- [Records supplied]:

☆ ☆ ☆ ☆ ☆

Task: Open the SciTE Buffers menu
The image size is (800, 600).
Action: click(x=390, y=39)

☆ ☆ ☆ ☆ ☆

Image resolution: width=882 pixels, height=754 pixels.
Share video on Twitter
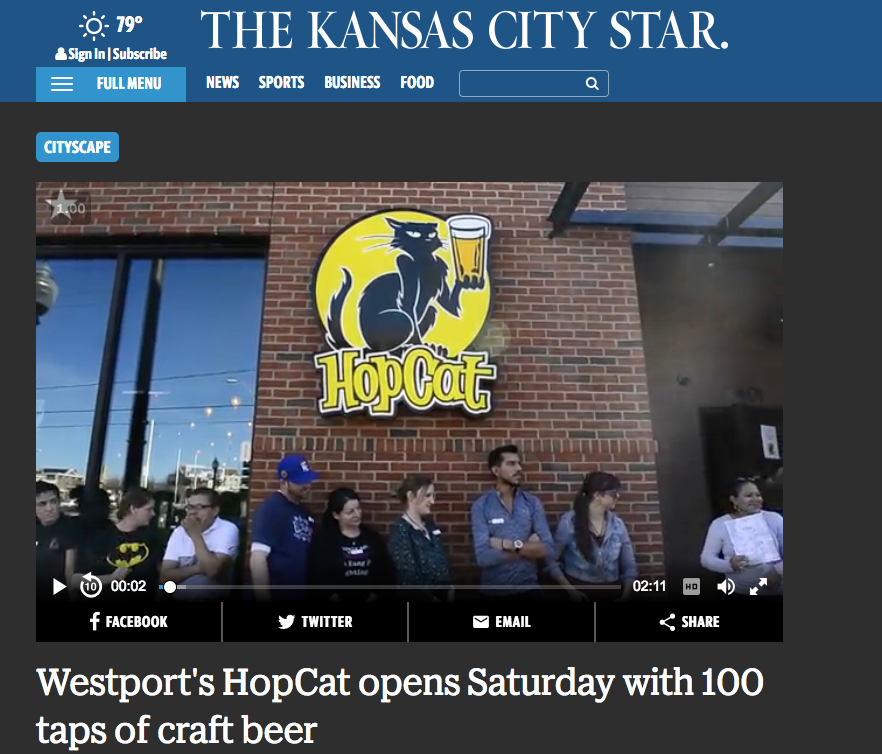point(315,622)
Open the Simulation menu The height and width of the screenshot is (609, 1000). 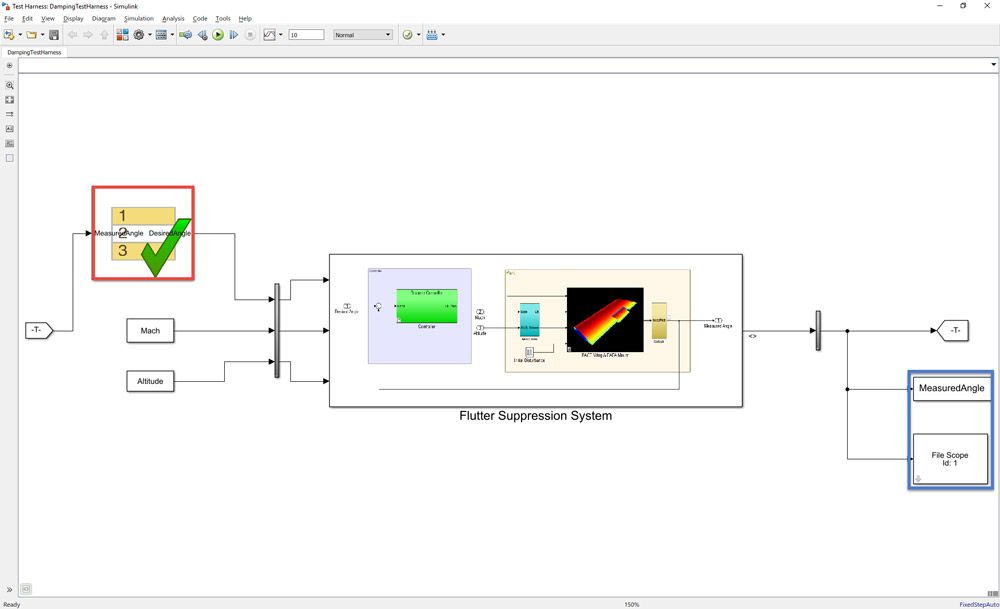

☆ ☆ ☆ ☆ ☆

Your reply is to be an exact repeat of the listing above from the line holding "Image resolution: width=882" down to the line holding "Open the Simulation", ends included, pictures excluded.

- [Response to the task]:
Image resolution: width=882 pixels, height=754 pixels.
Share video on Twitter
point(315,622)
Open the Simulation menu The height and width of the screenshot is (609, 1000). 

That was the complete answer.